Requirement -
Copy the entries below, substituting "Window" for each occurrence of "Viewport" and changing nothing else.

===== Exercise inputs

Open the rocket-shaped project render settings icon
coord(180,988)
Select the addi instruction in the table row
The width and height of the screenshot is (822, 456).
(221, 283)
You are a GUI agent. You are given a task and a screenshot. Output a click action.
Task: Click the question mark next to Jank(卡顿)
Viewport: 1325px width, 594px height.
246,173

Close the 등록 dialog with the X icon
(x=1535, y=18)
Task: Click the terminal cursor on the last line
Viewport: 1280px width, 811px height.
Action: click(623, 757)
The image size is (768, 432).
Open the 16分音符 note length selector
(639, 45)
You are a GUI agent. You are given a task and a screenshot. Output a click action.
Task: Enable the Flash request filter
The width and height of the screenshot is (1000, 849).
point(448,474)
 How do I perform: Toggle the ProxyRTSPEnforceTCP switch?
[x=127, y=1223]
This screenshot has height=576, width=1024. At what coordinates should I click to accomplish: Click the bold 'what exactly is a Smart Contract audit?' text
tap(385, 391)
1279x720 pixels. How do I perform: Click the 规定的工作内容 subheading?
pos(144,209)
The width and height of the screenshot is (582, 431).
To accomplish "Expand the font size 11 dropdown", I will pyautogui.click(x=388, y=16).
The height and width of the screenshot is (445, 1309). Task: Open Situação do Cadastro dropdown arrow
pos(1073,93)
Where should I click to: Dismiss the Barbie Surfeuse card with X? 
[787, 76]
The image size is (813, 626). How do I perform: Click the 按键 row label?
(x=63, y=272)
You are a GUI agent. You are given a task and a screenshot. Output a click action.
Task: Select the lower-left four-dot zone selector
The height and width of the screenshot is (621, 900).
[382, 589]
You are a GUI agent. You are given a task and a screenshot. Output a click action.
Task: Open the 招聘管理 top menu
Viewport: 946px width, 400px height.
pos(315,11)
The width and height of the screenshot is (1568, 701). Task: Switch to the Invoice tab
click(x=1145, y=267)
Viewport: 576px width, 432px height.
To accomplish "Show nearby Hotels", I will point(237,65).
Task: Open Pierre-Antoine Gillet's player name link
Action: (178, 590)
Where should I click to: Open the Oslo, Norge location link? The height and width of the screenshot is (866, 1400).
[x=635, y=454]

==========

Written response -
Open the rocket-shaped project render settings icon
coord(180,988)
Select the addi instruction in the table row
The width and height of the screenshot is (822, 456).
(221, 283)
You are a GUI agent. You are given a task and a screenshot. Output a click action.
Task: Click the question mark next to Jank(卡顿)
Window: 1325px width, 594px height.
246,173

Close the 등록 dialog with the X icon
(x=1535, y=18)
Task: Click the terminal cursor on the last line
Window: 1280px width, 811px height.
Action: click(623, 757)
The image size is (768, 432).
Open the 16分音符 note length selector
(639, 45)
You are a GUI agent. You are given a task and a screenshot. Output a click action.
Task: Enable the Flash request filter
The width and height of the screenshot is (1000, 849).
point(448,474)
 How do I perform: Toggle the ProxyRTSPEnforceTCP switch?
[x=127, y=1223]
This screenshot has height=576, width=1024. At what coordinates should I click to accomplish: Click the bold 'what exactly is a Smart Contract audit?' text
tap(385, 391)
1279x720 pixels. How do I perform: Click the 规定的工作内容 subheading?
pos(144,209)
The width and height of the screenshot is (582, 431).
To accomplish "Expand the font size 11 dropdown", I will pyautogui.click(x=388, y=16).
The height and width of the screenshot is (445, 1309). Task: Open Situação do Cadastro dropdown arrow
pos(1073,93)
Where should I click to: Dismiss the Barbie Surfeuse card with X? 
[787, 76]
The image size is (813, 626). How do I perform: Click the 按键 row label?
(x=63, y=272)
You are a GUI agent. You are given a task and a screenshot. Output a click action.
Task: Select the lower-left four-dot zone selector
The height and width of the screenshot is (621, 900).
[382, 589]
You are a GUI agent. You are given a task and a screenshot. Output a click action.
Task: Open the 招聘管理 top menu
Window: 946px width, 400px height.
pos(315,11)
The width and height of the screenshot is (1568, 701). Task: Switch to the Invoice tab
click(x=1145, y=267)
Window: 576px width, 432px height.
To accomplish "Show nearby Hotels", I will point(237,65).
Task: Open Pierre-Antoine Gillet's player name link
Action: (178, 590)
Where should I click to: Open the Oslo, Norge location link? The height and width of the screenshot is (866, 1400).
[x=635, y=454]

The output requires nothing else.